Brazile urges us to beware of snobbishly deceptive "dog-whistle" politics. With a little bit of active listening, you'll recognize "dog-whistling" as an underhanded compliment. Take former New Hampshire Governor John Sununu's recent comment about Gen. Colin Powell's support of a certain African American U.S. president.
"You have to wonder whether that's an endorsement based on issues or that he's got a slightly different reason for supporting President Obama...I think that when you have somebody of your own race that you're proud of being president of the United States, I applaud Colin for standing with him."

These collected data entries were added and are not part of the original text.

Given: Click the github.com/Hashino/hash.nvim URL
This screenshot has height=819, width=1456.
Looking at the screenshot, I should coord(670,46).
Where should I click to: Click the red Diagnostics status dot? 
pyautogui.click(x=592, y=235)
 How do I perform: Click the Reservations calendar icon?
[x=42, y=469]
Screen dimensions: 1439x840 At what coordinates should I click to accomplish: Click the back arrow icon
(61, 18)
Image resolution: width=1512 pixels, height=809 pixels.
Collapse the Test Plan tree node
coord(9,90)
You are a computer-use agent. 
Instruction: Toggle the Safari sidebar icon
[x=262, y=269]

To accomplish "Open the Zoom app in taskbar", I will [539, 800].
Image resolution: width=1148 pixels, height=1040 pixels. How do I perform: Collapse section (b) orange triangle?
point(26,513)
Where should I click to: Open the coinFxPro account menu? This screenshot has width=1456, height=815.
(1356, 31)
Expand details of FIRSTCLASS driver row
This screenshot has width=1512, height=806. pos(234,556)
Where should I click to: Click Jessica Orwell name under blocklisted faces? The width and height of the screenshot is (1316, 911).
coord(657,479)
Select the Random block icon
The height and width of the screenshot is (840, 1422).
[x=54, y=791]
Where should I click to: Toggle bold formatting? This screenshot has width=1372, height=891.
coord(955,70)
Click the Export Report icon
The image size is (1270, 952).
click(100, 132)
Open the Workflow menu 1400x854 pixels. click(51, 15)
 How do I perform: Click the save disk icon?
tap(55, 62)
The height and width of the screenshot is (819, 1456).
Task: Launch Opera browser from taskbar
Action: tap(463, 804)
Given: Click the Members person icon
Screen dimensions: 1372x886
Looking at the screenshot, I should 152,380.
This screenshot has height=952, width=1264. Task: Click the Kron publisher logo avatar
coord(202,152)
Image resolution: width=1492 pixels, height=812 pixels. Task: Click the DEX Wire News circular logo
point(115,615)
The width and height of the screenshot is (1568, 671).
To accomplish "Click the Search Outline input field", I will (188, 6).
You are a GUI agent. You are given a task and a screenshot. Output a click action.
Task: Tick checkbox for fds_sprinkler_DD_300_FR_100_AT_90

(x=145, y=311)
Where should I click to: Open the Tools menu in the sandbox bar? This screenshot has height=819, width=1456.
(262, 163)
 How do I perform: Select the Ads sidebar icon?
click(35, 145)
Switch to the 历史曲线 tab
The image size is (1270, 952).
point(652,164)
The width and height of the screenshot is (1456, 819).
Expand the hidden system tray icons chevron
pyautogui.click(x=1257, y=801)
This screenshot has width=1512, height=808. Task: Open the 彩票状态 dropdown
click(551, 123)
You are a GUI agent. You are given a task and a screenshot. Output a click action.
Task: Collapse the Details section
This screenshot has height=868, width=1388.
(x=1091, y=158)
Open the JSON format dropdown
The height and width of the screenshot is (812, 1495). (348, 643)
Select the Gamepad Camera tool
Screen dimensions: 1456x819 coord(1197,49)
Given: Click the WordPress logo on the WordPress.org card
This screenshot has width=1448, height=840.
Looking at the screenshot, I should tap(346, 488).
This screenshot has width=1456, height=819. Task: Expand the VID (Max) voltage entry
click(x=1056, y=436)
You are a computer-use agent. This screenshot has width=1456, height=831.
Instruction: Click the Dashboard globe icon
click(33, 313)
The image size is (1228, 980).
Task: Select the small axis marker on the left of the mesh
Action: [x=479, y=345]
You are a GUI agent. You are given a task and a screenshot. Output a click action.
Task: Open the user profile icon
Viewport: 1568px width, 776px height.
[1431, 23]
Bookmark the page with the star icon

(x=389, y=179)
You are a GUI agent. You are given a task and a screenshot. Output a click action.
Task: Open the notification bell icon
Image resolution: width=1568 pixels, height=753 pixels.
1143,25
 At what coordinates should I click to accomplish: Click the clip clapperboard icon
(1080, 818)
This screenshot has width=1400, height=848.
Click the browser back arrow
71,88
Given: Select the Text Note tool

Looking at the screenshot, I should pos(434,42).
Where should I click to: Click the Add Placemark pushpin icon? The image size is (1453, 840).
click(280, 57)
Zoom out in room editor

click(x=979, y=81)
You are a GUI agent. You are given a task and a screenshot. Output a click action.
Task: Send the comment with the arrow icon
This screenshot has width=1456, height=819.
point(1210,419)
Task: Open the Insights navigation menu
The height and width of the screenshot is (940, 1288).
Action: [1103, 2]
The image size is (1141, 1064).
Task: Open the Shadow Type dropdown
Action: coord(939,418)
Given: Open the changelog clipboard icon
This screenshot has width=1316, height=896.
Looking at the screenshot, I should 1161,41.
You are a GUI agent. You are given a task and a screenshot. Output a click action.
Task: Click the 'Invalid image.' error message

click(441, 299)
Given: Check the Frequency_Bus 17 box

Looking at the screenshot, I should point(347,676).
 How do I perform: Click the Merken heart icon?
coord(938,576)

This crafty mash-up of words, to some, might sound innocuous, polite, even. But, the hidden signals — "You have to wonder..." or "somebody of your own race" — are merely the stubborn tars of racism, covered in the weightless feathers of empty accolade with, "I applaud Colin."
If you noticed the scum dripping from that statement, CONGRATS! You heard the dog whistle! Language, however, is but one of the ways racism manifests itself in our supposedly "post-racial" society.
Brazile looks to rapidly shifting U.S. demographics as one dimension of racial bias. She cites UFE's 2012 State of the Dream report (yay for us!), which explains that by 2030, the majority of those under 18 will be people of color. By 2042, non-Whites will comprise the majority of the U.S. population. Mix in the fact that 80% of retirees are White and own a significantly greater portion of the country's wealth than younger, minority communities, and you'll see what's essentially a racially-charged class war.
The more disturbing effects of modern-day racism are the social and economic deterioration. People of color are earning and building wealth reserves at alarmingly lower rates than their white counterparts. Predatory banking practices, cuts to public services, and voter disenfranchisement efforts are ravaging communities of color and further muffling their political voices. And, concentrated poverty turns poor communities into zones of social toxicity that are difficult to escape, especially for young people who know only that hopeless reality.
We can't expect to meaningfully address race and class inequities until we build a more cohesive national community. The sooner we accept not just our history of racial division but also the current racial divide, the sooner we can start working together to provide shared opportunity to all people.